• _How to complete this task_:
Pick out the lines below that include the string "computer".

• _Dataset content_:
Start of Block

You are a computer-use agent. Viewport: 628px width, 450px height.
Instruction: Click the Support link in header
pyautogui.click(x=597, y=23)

End of Block
Start of Block

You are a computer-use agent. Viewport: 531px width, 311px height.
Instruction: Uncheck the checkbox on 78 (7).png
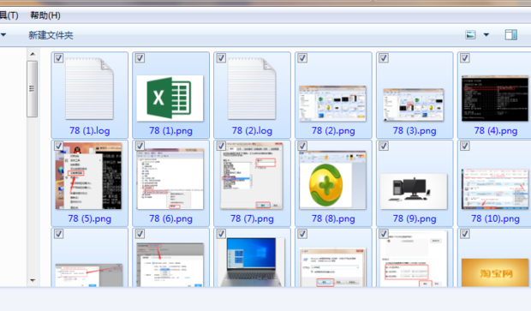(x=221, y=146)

End of Block

• _Exercise answer_:
You are a computer-use agent. Viewport: 628px width, 450px height.
You are a computer-use agent. Viewport: 531px width, 311px height.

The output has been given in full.